Elites don’t sabotage the system that created them on purpose. But even smart, farsighted plutocrats can be betrayed by their own short-term self-interest into undermining the foundations of their own society’s prosperity. In 1343, La Serenissima petitioned the pope for permission to trade with the Muslim world. Here is how the city made its case: “Since, by the Grace of God, our city has grown and increased by the labors of merchants creating traffic and profits for us in diverse parts of the world by land and sea and this is our life and that of our sons, because we cannot live otherwise and know not how except by trade, therefore we must be vigilant in all our thoughts and endeavors, as our predecessors were, to make provision in every way lest so much wealth and treasure should disappear.”
Intel founder Andy Grove, with his faith in the virtue of paranoia, could not have made a better argument for the importance of trade and traders to the city’s continued prosperity. But it was this same elite who, a few decades earlier, had begun the process of economic exclusion that would eventually transform La Serenissima from a trading power to a museum. Gus Levy, who was the senior partner of Goldman Sachs between 1969 and 1976, a decade we are coming to look back on as that firm’s golden era, said his philosophy was one of “long-term greed.” If the plutocrats are smart, that’s the philosophy they’ll adopt today. But, as even Levy’s successors at mighty Goldman Sachs are learning, that can be harder than it sounds.
ACKNOWLEDGMENTS
All the errors and oversights in this book are, of course, my own. But its virtues build on the work I’ve done over the past two decades as a journalist and the people who taught me while I did it. In particular, this book draws on my work for the Financial Times covering Russia, Ukraine, and Eastern Europe, and on Sale of the Century, my book about the rise of the oligarchs. Work I did for the Financial Times in the United States, particularly a profile of George Soros and an essay on Canadian banks, also inform this book. My Atlantic cover story on the global super-elite was my first public articulation of the ideas in this book; research I did for my Atlantic essay on Skolkovo, the Russian Silicon Valley, also proved useful. My weekly column for Reuters and the International Herald Tribune was a valuable space for working out my thinking, as were Reuters video interviews and the Reuters magazine.

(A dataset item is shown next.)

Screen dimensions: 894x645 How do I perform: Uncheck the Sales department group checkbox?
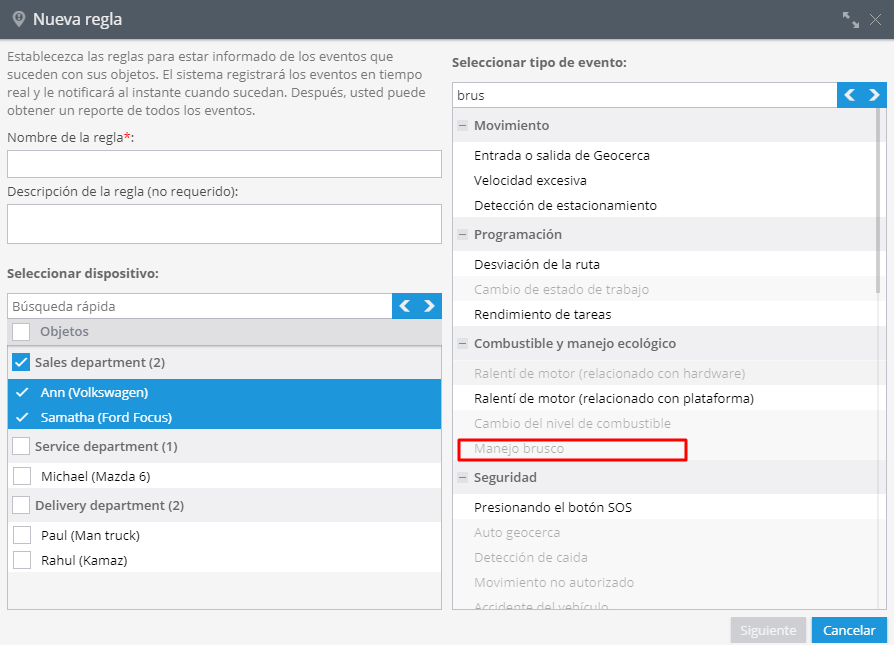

I am grateful to many colleagues, editors, and sparring partners. Chief among them: Martin Wolf, Alison Wolf, John Lloyd, David Hoffman, John Gapper, Felix Salmon, Jim Impoco, Jim Ledbetter, Mike Williams, Stuart Karle, Alison Smale, Anatole Kaletsky, David Rohde, David Wighton, Gary Silverman, Francesco Guerrera, John Thornhill, Alan Beattie, Krishna Guha, Robert Thomson, Annalena McAfee, Andrew Gowers, Richard Lambert, Daniel Franklin, Sebastian Mallaby, Fareed Zakaria, David Frum, Arianna Huffington, Eliot Spitzer, Steve Brill, Anya Schiffrin, Steve Clemons, Susan Glasser, and Ali Velshi. Dennis Gartman and Joshua Brown, two business thinkers whose work I admire, generously allowed me to quote their writing at length. Steve Adler, my boss, has been uniquely and crucially supportive, providing vital intellectual guidance and emotional encouragement. I owe a special debt to Don Peck, who edited my 2011 Atlantic essay and read and improved a first draft of this book; James Bennett, who commissioned the piece; and to David Bradley.
This book draws on a vast body of academic research. Some scholars have become important sounding boards and advisers, too. They include Larry Summers, Daron Acemoglu, Emmanuel Saez, Jacob Hacker, Alan Krueger, Branko Milanovic, Daniel Kaufmann, Ian Bremmer, Peter Lindert, Michael Spence, Joe Stiglitz, Theda Skocpol, Anders Aslund, Roman Frydman, Rob Johnson, Sergei Guriev, Michael McFaul, Ernesto Zedillo, John Van Reenen, Raghuram Rajan, Shamus Khan, and the late Yegor Gaidar.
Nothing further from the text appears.